▸ REQUEST 1
Reproduce the passage of the stock plan provisions from "Rights as Stockholder." to "making such payment.".

## START DOCUMENT SEGMENT

No Right to a Grant.  Neither the adoption of the Plan nor any action of the Board of Directors or of the Committee shall be deemed to give any employee any right to be selected as a participant or to be granted a dividend equivalent.

(b)

Rights as Stockholder.  No person shall have any rights as a stockholder of the Company with respect to any shares covered by dividend equivalents.

(c)

Employment.  Nothing contained in this Plan shall be deemed to confer upon any employee any right of continued employment with the Company or any of its subsidiaries or to limit or diminish in any way the right of the Company or any such subsidiary to terminate his or her employment at any time with or without cause.

(d)

Taxes.  The Company shall be entitled to deduct from any payment under the Plan the amount of any tax required by law to be withheld with respect to such payment or may require any participant to pay such amount to the Company prior to and as a condition of making such payment.

(e)

Nontransferability.  No dividend equivalent shall be transferable.

11.

Change in Control.  

(a)

Definition of “Change in Control.”  For purposes of the Plan, a “Change in Control” means the happening of any of the following events:

(i)

## END DOCUMENT SEGMENT

▸ REQUEST 2
Rewrite the rows from the line with "Image resolution: width=799" to the line with "(x=621, y=231)", changing "blue" to "purple" and leaving everything else as it is.

## START DATA PROVIDED

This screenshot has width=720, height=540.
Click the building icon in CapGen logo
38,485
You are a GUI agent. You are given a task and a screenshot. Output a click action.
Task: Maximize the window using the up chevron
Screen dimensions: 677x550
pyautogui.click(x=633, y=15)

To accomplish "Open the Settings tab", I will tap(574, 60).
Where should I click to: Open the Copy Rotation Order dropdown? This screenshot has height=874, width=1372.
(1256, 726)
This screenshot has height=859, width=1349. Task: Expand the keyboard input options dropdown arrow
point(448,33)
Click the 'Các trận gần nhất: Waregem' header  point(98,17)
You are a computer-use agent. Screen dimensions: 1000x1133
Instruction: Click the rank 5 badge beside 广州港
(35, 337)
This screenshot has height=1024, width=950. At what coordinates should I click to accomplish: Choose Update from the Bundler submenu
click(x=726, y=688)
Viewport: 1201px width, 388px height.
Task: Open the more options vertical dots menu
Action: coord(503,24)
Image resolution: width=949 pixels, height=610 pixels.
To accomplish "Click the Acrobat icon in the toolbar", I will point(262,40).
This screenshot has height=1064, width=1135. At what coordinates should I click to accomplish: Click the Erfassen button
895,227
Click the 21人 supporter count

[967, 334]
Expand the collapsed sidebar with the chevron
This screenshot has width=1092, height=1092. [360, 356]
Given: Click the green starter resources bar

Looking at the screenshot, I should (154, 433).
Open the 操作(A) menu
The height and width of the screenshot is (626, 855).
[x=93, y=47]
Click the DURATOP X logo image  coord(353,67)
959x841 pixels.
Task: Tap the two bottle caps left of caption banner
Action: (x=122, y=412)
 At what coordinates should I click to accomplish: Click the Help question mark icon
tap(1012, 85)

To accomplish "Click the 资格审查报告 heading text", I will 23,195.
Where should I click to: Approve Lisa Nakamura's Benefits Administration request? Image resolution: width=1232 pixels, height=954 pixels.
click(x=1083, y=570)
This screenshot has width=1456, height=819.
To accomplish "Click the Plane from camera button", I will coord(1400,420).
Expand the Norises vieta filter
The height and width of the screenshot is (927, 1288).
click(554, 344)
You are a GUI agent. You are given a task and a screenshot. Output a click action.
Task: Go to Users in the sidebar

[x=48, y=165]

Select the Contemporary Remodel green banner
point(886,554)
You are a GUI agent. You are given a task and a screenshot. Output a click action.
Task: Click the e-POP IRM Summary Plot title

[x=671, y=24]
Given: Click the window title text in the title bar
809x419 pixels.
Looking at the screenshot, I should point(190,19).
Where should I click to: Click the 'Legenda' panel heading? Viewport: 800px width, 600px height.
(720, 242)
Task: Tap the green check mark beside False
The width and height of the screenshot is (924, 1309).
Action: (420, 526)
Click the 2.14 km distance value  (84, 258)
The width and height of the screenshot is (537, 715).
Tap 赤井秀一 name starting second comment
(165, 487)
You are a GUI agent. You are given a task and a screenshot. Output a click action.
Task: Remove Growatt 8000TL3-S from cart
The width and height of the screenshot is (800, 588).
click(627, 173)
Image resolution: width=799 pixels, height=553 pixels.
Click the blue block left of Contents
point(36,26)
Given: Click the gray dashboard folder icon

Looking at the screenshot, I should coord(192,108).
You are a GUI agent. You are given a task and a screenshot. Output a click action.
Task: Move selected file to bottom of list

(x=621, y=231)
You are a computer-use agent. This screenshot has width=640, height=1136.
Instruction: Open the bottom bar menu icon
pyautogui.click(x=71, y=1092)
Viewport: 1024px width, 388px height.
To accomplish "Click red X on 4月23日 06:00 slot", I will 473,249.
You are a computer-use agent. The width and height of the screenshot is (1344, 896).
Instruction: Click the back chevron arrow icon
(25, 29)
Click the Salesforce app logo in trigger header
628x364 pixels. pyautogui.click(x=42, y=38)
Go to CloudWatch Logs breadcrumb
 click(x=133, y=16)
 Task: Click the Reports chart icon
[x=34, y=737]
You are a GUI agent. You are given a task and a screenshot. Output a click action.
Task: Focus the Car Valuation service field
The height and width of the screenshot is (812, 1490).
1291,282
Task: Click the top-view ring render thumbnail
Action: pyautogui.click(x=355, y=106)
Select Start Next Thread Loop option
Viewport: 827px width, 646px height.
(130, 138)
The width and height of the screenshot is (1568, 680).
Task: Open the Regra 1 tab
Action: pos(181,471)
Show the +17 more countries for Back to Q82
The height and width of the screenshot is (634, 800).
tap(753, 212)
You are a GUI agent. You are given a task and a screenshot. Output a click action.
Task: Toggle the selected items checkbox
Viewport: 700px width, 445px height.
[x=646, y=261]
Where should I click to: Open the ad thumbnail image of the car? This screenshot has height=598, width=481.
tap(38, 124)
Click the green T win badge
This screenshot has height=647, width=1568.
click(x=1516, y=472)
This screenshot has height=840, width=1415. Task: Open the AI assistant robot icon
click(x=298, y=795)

## END DATA PROVIDED

▸ EXERCISE RESPONSE 1
Rights as Stockholder.  No person shall have any rights as a stockholder of the Company with respect to any shares covered by dividend equivalents.

(c)

Employment.  Nothing contained in this Plan shall be deemed to confer upon any employee any right of continued employment with the Company or any of its subsidiaries or to limit or diminish in any way the right of the Company or any such subsidiary to terminate his or her employment at any time with or without cause.

(d)

Taxes.  The Company shall be entitled to deduct from any payment under the Plan the amount of any tax required by law to be withheld with respect to such payment or may require any participant to pay such amount to the Company prior to and as a condition of making such payment.

▸ EXERCISE RESPONSE 2
Image resolution: width=799 pixels, height=553 pixels.
Click the purple block left of Contents
point(36,26)
Given: Click the gray dashboard folder icon

Looking at the screenshot, I should coord(192,108).
You are a GUI agent. You are given a task and a screenshot. Output a click action.
Task: Move selected file to bottom of list

(x=621, y=231)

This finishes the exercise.